(PROMPT): The lines to output run from the first line of the entries below through the line containing "Město Milevsko (125, 1755)"; copy them exactly and leave out pictures.

[Collected data]
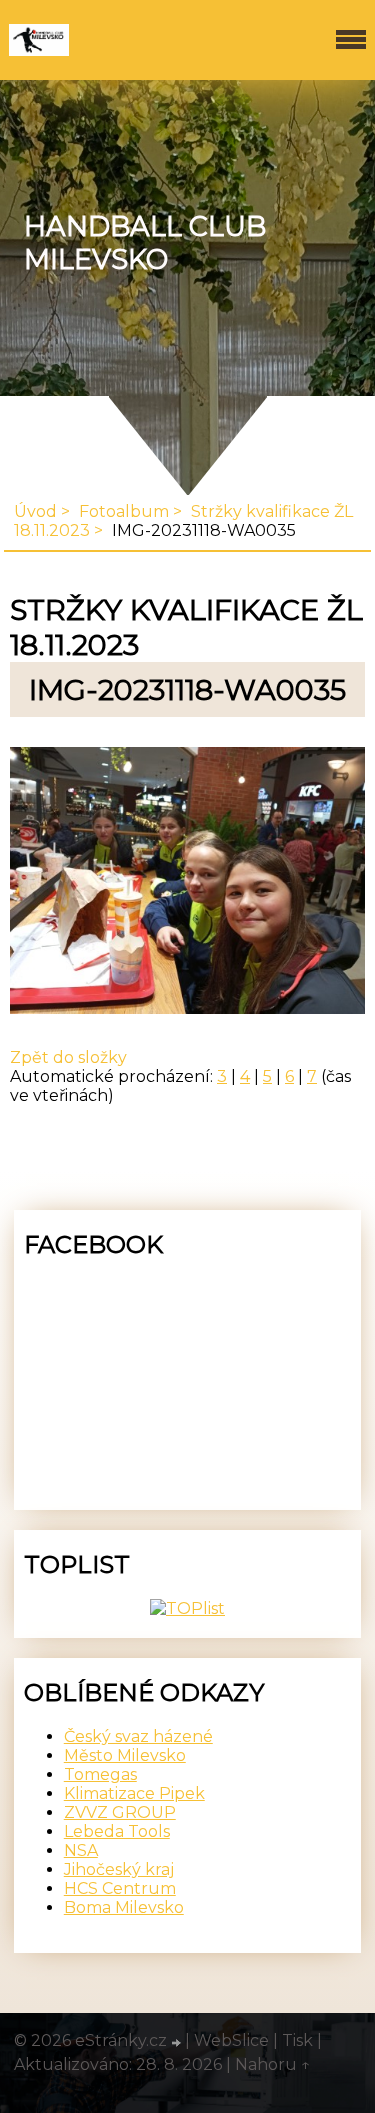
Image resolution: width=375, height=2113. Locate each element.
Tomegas (100, 1774)
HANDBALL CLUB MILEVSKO (145, 243)
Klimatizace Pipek (134, 1793)
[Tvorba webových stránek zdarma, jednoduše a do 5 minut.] (178, 2043)
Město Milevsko (125, 1755)
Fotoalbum (124, 511)
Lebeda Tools (117, 1831)
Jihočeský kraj (119, 1869)
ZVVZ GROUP (120, 1812)
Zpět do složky (68, 1057)
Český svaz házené (138, 1736)
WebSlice (231, 2040)
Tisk (297, 2040)
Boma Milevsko (124, 1907)
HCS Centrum (120, 1888)
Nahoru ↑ (273, 2064)
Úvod (35, 511)
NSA (81, 1850)
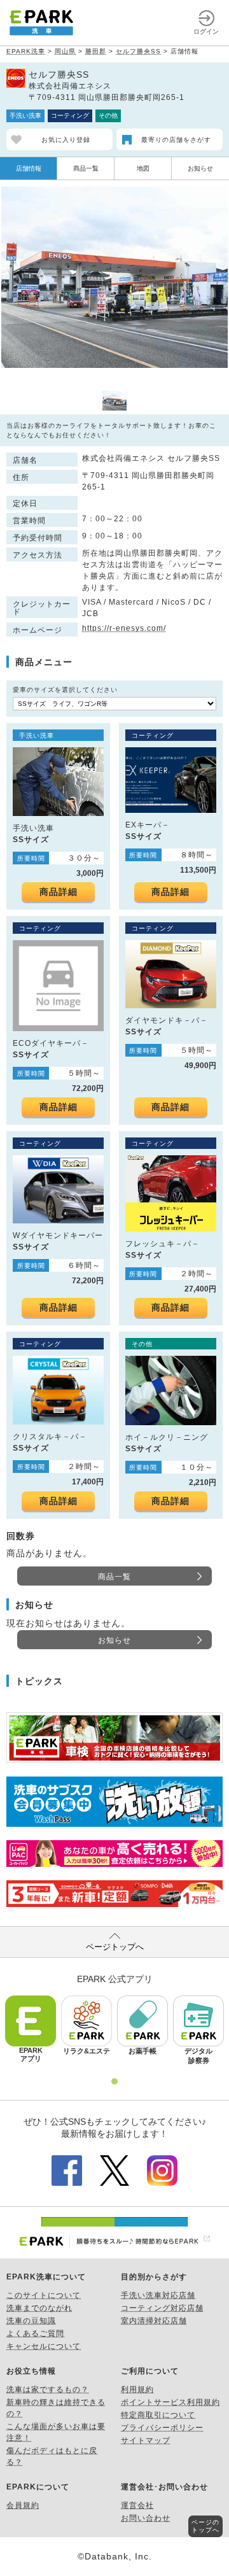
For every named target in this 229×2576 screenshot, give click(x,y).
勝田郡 (95, 51)
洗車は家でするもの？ (47, 2389)
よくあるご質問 (35, 2333)
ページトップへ (115, 1947)
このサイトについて (43, 2295)
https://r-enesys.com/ (124, 628)
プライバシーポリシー (162, 2427)
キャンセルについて (43, 2346)
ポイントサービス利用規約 (170, 2402)
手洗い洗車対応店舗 (158, 2295)
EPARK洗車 (25, 51)
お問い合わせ (145, 2518)
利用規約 (137, 2389)
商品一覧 (86, 168)
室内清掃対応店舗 (154, 2320)
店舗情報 (28, 168)
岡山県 (65, 51)
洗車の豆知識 (31, 2320)
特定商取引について (158, 2415)
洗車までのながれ (39, 2308)
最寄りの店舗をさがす (176, 139)
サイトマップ (145, 2440)
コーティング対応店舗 (162, 2308)
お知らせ (200, 168)
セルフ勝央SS (138, 51)
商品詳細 (58, 892)
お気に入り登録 (65, 139)
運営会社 (137, 2505)
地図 (143, 168)
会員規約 (22, 2505)
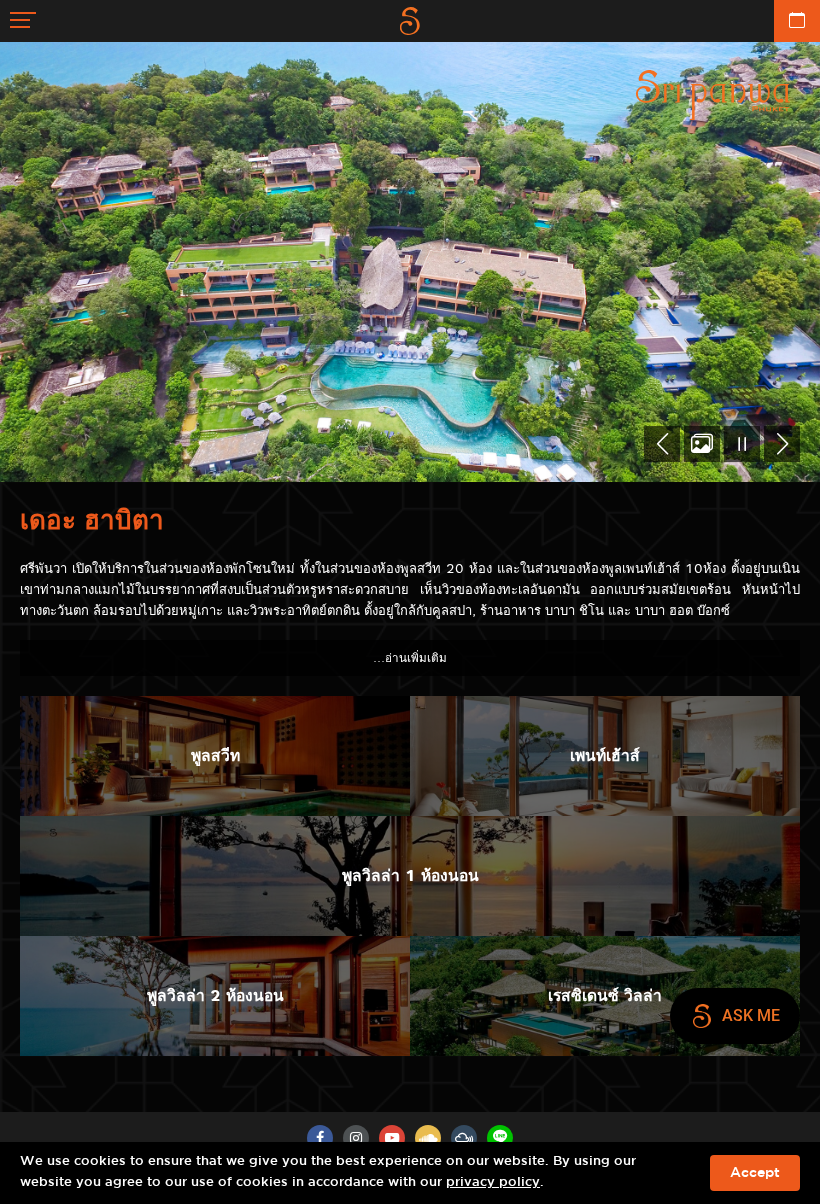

(OUTPUT OF THE TASK):
Image resolution: width=375, height=2113. Locate each element.
Tomegas (100, 1774)
HANDBALL CLUB MILEVSKO (145, 243)
Klimatizace Pipek (134, 1793)
[Tvorba webových stránek zdarma, jednoduše a do 5 minut.] (178, 2043)
Město Milevsko (125, 1755)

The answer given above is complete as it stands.